Dozens of protesters from the groups Pause AI and No AGI gathered at OpenAI’s headquarters in San Francisco to rally against the creation of more advanced AI.
The demonstration was in part a response to OpenAI’s recent removal of the clause prohibiting the use of AI for military purposes from its terms of service. The company is reportedly working with the Pentagon on cybersecurity projects.
Both groups are calling for an end to OpenAI’s relationship with the military and for external regulation of AI development.
The protesters’ main concern, however, is the development of Artificial General Intelligence (AGI), which could lead to a future in which machines surpass human intelligence. Both groups are calling on OpenAI to stop working on advanced AI systems and to slow or even stop the development of AGI.
They argue that AI could fundamentally change power dynamics and decision-making in society, leading to the loss of jobs and the meaning of human life, VentureBeat reports.
According to VentureBeat, the groups are planning further action, although they are not entirely united on the issue of AGI: Pause AI is open to the idea of AGI if it can be developed safely, while No AGI is strongly opposed to its development.
The first time a pause in AI development was raised publicly was when a group of researchers and industry leaders published the AI Pause Letter. Currently, however, the pro-AI camp seems to be gaining the upper hand.
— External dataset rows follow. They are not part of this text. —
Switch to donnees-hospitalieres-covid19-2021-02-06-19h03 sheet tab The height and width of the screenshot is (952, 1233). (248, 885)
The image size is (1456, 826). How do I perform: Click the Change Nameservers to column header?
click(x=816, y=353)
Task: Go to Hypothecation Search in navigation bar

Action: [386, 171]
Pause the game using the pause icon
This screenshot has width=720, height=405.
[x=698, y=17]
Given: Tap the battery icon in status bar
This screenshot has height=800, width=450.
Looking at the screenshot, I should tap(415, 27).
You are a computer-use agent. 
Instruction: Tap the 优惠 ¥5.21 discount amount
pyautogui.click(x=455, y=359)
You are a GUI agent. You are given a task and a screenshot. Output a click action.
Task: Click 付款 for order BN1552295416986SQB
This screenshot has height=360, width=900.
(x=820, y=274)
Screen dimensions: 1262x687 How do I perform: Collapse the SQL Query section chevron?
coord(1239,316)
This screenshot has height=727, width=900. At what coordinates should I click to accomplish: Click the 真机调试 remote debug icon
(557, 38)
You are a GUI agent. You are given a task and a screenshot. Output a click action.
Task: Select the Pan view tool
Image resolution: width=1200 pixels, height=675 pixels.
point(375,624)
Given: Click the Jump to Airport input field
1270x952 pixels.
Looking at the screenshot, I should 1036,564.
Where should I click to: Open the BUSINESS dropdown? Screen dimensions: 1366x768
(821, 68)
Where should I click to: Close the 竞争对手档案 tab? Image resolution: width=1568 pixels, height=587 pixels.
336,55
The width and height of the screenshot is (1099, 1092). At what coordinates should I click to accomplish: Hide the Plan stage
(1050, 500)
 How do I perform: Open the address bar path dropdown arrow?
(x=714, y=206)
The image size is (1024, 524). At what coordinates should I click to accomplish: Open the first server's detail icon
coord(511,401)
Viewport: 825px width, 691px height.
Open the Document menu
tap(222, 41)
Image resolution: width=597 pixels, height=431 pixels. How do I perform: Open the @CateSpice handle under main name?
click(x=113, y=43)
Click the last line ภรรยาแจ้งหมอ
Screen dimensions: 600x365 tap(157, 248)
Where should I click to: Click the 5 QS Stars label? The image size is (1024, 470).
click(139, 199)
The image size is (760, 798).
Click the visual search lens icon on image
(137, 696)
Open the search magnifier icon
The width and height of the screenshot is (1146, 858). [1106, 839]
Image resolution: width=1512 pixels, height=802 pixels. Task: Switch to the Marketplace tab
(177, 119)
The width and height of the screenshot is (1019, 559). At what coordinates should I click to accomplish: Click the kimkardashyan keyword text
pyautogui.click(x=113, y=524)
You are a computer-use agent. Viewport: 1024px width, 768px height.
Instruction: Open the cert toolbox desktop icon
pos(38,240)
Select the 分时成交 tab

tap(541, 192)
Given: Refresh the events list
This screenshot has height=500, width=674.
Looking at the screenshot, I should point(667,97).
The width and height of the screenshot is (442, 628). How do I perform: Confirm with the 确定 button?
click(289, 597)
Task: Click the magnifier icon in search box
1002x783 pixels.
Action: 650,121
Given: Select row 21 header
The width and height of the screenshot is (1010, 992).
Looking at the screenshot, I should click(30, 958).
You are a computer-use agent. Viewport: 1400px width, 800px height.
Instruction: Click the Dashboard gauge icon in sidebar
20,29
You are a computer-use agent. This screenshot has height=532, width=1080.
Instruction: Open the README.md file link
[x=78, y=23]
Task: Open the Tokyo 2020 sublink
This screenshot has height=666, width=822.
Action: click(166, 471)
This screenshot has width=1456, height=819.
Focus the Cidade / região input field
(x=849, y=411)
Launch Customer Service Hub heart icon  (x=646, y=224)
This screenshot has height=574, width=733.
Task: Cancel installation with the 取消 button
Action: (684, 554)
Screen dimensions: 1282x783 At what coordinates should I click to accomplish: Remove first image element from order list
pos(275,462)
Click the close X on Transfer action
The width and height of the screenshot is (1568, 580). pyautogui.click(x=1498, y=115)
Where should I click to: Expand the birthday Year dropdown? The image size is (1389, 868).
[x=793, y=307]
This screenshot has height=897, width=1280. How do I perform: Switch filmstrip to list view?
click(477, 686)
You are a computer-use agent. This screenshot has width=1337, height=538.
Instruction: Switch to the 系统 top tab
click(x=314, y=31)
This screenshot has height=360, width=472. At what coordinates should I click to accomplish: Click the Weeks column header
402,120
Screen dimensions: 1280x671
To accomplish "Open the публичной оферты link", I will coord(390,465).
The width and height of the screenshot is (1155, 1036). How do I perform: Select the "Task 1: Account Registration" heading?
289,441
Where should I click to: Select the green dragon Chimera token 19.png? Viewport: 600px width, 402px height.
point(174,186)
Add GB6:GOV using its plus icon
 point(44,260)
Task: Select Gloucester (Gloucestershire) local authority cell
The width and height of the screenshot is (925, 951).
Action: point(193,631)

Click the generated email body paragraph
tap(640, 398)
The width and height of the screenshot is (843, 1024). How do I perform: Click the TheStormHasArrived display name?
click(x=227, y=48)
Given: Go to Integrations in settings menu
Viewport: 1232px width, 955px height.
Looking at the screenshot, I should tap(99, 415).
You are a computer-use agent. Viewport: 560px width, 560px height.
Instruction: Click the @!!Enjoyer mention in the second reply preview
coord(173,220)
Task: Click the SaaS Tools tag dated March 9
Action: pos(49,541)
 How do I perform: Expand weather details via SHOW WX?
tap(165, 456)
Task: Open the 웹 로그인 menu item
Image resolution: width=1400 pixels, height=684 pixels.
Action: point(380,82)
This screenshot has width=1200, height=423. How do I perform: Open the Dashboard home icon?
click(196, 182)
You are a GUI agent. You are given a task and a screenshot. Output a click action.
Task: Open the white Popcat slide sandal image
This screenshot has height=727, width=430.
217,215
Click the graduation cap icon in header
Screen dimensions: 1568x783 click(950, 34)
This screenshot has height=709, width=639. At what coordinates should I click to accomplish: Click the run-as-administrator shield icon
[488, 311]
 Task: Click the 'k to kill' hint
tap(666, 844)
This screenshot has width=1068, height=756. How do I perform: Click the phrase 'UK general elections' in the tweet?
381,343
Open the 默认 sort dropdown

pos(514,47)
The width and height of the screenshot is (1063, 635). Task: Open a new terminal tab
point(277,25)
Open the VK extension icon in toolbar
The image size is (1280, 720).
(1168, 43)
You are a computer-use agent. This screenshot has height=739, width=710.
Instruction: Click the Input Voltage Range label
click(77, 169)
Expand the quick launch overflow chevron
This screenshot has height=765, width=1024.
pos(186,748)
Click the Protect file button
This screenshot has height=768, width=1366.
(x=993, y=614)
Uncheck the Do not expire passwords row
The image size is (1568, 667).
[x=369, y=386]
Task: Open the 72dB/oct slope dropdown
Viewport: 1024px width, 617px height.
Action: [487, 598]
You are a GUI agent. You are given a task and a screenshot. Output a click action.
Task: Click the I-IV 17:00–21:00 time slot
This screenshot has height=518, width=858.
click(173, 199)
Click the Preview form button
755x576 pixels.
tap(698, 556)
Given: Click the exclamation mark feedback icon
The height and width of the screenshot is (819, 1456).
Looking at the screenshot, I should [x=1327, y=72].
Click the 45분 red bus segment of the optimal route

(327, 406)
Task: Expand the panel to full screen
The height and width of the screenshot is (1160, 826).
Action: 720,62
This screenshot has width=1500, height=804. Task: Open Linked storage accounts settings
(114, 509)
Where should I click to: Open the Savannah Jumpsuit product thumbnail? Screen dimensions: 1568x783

Governments are attempting to regulate the potential negative impacts of widespread AI deployment. The US is leading the way with its AI executive order and the EU with its recently passed EU AI Act.
OpenAI CEO Sam Altman has pointed out in the past that the boundaries of defining AI as AGI are fluid: Systems like GPT-4 would have been considered AGI by many a decade ago. Today, they are just “nice little chatbots.” Humanity needs to agree on a definition of AGI within the next decade, Altman said.
Altman also believes that scaling large language models is unlikely to lead to AGI, and that another breakthrough is needed. A true superintelligence must be able to discover new phenomena in physics, he said recently. According to Altman, this cannot be achieved simply by training on known data and imitating human behavior and text.
Among other things, OpenAI has established a “Preparedness Team” to improve the safety of AI and prevent potentially catastrophic risks from basic AI models. The team is addressing critical issues such as the risk of misuse of leading AI systems, the development of a robust framework for monitoring and evaluating these systems, and the potential impact of model weights falling into the hands of malicious actors.